- Church: Church of England
- Appointed: 1931

Orders
- Ordination: 1907

Personal details
- Born: 9 April 1881 Chard, Somerset, UK
- Died: 9 May 1957 (aged 76) Liverpool, UK
- Education: Chard Endowed School and Queens' College, Cambridge

= Frederick Dwelly =

Frederick William Dwelly (9 April 1881 – 9 May 1957) was the first Dean of Liverpool.

From a modest family background, Dwelly worked as a shop assistant in London before the vicar of the church he attended there spotted his potential, and arranged sponsorship for the young Dwelly to study at Queens' College, Cambridge. After graduation, he became an Anglican priest. In 1916 he took over a parish in the Diocese of Liverpool, and was appointed to devise the form of service for the consecration of the new Liverpool Cathedral in 1924. When the cathedral was sufficiently established to need a dean to run it, Dwelly was appointed to the position, taking office in 1931.

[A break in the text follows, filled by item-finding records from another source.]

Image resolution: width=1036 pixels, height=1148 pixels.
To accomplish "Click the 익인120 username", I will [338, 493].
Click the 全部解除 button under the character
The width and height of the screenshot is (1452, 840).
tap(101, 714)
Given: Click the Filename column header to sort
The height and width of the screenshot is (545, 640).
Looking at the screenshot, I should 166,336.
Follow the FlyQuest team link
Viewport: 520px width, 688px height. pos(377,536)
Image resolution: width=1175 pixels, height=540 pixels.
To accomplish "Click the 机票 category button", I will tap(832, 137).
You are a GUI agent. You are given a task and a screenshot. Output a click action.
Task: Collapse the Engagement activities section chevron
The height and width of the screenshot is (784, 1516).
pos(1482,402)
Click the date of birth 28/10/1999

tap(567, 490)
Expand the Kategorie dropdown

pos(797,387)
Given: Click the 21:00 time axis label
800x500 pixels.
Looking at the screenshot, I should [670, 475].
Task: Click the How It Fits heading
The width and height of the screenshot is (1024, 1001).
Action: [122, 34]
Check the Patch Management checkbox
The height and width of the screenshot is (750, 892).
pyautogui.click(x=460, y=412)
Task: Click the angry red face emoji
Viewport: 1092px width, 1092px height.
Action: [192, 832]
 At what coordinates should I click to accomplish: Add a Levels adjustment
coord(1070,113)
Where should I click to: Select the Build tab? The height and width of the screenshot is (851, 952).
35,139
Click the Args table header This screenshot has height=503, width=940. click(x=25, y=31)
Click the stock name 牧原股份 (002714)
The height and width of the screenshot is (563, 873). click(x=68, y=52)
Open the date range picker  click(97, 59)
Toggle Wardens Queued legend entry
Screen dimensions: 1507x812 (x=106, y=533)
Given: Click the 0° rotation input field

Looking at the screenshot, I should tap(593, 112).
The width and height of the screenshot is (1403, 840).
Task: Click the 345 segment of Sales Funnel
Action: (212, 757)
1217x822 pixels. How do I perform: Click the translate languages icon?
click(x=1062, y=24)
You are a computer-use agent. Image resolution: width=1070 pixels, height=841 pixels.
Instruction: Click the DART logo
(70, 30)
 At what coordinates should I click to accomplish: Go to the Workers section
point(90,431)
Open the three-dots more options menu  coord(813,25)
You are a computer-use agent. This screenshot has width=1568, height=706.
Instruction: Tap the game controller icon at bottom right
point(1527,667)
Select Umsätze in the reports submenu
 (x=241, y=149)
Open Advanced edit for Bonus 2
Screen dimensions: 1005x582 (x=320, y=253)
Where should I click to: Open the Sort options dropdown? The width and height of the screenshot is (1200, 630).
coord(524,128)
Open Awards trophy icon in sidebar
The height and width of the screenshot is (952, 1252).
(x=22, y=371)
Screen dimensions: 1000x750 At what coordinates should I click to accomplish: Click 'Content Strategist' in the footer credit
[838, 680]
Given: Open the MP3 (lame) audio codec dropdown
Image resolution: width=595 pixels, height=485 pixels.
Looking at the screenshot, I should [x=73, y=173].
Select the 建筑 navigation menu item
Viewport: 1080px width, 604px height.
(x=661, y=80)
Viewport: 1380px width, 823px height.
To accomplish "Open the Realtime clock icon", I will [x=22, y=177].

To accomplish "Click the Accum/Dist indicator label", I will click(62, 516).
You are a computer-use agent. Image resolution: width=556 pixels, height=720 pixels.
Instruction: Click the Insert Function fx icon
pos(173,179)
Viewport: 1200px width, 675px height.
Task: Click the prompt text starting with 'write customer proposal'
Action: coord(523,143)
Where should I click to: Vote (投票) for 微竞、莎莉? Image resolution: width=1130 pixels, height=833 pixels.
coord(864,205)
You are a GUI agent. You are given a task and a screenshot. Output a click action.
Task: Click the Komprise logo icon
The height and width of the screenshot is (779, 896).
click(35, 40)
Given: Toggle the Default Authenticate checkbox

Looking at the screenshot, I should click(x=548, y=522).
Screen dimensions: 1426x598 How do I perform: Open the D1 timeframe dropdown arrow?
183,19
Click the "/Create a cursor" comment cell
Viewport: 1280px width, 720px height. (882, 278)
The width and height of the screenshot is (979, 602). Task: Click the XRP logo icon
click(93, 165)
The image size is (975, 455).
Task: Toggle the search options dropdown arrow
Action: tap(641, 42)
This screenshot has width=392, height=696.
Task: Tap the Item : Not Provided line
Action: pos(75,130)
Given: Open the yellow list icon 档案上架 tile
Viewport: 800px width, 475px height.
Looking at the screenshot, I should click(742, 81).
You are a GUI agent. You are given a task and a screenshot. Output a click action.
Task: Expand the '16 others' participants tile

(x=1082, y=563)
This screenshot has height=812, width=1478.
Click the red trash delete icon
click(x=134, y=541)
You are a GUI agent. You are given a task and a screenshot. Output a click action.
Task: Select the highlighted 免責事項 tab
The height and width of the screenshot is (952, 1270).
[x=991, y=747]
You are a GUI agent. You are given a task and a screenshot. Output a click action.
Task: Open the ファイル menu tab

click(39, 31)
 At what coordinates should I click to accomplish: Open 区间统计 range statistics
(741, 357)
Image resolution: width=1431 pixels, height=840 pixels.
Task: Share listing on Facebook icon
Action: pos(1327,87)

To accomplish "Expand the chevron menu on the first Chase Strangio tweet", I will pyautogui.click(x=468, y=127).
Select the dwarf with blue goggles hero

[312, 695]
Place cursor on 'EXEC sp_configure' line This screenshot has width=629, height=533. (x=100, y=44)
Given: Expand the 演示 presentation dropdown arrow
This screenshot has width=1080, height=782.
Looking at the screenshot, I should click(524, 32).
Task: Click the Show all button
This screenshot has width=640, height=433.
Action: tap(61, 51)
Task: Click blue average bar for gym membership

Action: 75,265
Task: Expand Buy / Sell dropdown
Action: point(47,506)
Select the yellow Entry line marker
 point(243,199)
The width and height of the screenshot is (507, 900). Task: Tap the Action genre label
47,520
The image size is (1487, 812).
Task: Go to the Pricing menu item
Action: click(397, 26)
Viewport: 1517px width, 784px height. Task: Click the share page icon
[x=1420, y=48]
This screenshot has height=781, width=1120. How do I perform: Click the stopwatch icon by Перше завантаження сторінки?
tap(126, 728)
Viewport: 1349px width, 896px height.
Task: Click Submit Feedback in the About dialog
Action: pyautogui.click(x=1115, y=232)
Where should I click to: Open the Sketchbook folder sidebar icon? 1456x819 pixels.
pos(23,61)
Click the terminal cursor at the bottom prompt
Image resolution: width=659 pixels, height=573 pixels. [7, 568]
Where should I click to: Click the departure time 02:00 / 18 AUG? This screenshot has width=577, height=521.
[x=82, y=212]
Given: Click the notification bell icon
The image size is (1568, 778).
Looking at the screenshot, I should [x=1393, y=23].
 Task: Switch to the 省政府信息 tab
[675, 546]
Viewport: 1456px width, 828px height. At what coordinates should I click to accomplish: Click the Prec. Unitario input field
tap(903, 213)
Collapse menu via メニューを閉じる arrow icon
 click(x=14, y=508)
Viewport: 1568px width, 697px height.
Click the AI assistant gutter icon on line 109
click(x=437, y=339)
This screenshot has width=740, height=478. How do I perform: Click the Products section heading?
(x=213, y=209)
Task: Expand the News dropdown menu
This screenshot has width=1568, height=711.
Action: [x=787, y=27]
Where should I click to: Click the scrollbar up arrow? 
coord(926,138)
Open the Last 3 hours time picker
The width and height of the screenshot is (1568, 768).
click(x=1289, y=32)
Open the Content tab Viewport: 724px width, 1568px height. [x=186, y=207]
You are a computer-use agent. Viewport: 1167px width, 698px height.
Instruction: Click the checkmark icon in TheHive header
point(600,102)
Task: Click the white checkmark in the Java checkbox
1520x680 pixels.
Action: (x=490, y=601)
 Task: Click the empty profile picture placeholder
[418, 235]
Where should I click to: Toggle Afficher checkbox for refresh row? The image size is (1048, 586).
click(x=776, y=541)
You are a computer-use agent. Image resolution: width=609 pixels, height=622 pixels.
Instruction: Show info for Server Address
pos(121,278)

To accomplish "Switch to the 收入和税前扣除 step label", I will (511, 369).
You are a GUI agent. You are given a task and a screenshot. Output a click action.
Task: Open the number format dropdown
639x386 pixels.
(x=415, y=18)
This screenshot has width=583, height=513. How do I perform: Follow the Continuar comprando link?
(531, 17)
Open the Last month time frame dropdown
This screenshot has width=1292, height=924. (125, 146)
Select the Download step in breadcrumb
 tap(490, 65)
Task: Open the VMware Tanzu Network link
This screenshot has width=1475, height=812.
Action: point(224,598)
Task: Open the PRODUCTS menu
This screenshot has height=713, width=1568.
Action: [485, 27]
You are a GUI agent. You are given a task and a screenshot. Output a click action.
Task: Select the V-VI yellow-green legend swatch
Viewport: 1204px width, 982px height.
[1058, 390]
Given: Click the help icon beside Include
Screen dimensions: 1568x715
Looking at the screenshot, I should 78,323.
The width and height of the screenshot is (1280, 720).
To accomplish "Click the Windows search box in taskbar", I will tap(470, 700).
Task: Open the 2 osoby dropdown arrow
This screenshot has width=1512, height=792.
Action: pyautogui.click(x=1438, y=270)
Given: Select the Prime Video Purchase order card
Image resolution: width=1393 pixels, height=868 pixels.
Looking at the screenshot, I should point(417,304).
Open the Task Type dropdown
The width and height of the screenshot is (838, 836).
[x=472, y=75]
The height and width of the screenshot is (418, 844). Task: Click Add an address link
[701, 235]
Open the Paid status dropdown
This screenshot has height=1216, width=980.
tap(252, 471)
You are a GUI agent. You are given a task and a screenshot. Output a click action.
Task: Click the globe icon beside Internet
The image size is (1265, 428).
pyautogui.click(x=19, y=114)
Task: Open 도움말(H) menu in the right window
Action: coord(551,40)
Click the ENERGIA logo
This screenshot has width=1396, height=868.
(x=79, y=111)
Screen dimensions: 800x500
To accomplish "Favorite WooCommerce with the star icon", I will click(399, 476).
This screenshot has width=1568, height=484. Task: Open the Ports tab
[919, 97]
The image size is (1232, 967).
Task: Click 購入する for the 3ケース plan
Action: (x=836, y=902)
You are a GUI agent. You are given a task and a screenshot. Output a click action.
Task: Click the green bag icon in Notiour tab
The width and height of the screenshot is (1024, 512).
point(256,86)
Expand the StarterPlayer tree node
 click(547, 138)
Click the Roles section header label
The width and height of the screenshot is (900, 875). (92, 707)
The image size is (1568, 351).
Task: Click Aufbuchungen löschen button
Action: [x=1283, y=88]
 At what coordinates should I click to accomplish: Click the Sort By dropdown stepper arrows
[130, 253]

At Liverpool Dwelly was responsible for devising fresh forms of service, refreshing the liturgy. He was consulted by the authorities of other cathedrals including Canterbury to advise on the forms of worship for special services. His willingness to innovate led to controversy in 1934, when he permitted
a Unitarian to deliver a sermon in the cathedral; many felt that it was improper to allow non-Anglicans to preach in an Anglican church.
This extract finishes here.